##### Given entries

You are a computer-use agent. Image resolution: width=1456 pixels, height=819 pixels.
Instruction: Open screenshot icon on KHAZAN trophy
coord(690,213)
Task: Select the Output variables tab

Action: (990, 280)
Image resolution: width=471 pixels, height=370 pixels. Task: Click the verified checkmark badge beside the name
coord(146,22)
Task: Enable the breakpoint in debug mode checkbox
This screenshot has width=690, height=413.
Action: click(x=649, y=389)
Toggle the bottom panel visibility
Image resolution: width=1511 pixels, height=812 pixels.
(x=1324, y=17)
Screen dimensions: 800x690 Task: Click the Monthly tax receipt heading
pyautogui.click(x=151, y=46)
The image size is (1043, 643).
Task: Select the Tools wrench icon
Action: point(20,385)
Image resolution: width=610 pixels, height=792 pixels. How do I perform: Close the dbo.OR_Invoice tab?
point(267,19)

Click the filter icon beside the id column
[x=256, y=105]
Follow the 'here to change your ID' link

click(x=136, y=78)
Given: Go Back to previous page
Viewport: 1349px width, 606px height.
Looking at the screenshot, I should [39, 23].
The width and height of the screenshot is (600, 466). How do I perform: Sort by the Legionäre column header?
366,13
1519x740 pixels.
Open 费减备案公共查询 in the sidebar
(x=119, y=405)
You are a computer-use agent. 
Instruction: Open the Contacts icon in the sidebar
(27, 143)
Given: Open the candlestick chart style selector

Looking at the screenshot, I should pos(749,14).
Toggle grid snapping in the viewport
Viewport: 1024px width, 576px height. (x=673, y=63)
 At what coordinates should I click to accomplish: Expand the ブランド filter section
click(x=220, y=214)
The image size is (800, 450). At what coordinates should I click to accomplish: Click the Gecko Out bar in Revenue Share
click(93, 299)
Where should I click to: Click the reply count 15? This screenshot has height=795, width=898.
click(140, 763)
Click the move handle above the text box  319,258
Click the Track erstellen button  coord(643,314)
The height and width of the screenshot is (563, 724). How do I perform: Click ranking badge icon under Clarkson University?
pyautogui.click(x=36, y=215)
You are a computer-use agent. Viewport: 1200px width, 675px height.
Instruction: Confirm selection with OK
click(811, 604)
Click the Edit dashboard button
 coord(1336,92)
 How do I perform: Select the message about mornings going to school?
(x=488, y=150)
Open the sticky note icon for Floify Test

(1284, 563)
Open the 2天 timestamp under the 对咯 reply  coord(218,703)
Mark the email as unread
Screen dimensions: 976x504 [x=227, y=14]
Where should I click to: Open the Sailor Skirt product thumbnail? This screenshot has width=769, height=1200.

##########

Please give back all of the material above exactly as it was written.

You are a computer-use agent. Image resolution: width=1456 pixels, height=819 pixels.
Instruction: Open screenshot icon on KHAZAN trophy
coord(690,213)
Task: Select the Output variables tab

Action: (990, 280)
Image resolution: width=471 pixels, height=370 pixels. Task: Click the verified checkmark badge beside the name
coord(146,22)
Task: Enable the breakpoint in debug mode checkbox
This screenshot has width=690, height=413.
Action: click(x=649, y=389)
Toggle the bottom panel visibility
Image resolution: width=1511 pixels, height=812 pixels.
(x=1324, y=17)
Screen dimensions: 800x690 Task: Click the Monthly tax receipt heading
pyautogui.click(x=151, y=46)
The image size is (1043, 643).
Task: Select the Tools wrench icon
Action: point(20,385)
Image resolution: width=610 pixels, height=792 pixels. How do I perform: Close the dbo.OR_Invoice tab?
point(267,19)

Click the filter icon beside the id column
[x=256, y=105]
Follow the 'here to change your ID' link

click(x=136, y=78)
Given: Go Back to previous page
Viewport: 1349px width, 606px height.
Looking at the screenshot, I should [39, 23].
The width and height of the screenshot is (600, 466). How do I perform: Sort by the Legionäre column header?
366,13
1519x740 pixels.
Open 费减备案公共查询 in the sidebar
(x=119, y=405)
You are a computer-use agent. 
Instruction: Open the Contacts icon in the sidebar
(27, 143)
Given: Open the candlestick chart style selector

Looking at the screenshot, I should pos(749,14).
Toggle grid snapping in the viewport
Viewport: 1024px width, 576px height. (x=673, y=63)
 At what coordinates should I click to accomplish: Expand the ブランド filter section
click(x=220, y=214)
The image size is (800, 450). At what coordinates should I click to accomplish: Click the Gecko Out bar in Revenue Share
click(93, 299)
Where should I click to: Click the reply count 15? This screenshot has height=795, width=898.
click(140, 763)
Click the move handle above the text box  319,258
Click the Track erstellen button  coord(643,314)
The height and width of the screenshot is (563, 724). How do I perform: Click ranking badge icon under Clarkson University?
pyautogui.click(x=36, y=215)
You are a computer-use agent. Viewport: 1200px width, 675px height.
Instruction: Confirm selection with OK
click(811, 604)
Click the Edit dashboard button
 coord(1336,92)
 How do I perform: Select the message about mornings going to school?
(x=488, y=150)
Open the sticky note icon for Floify Test

(1284, 563)
Open the 2天 timestamp under the 对咯 reply  coord(218,703)
Mark the email as unread
Screen dimensions: 976x504 [x=227, y=14]
Where should I click to: Open the Sailor Skirt product thumbnail? This screenshot has width=769, height=1200.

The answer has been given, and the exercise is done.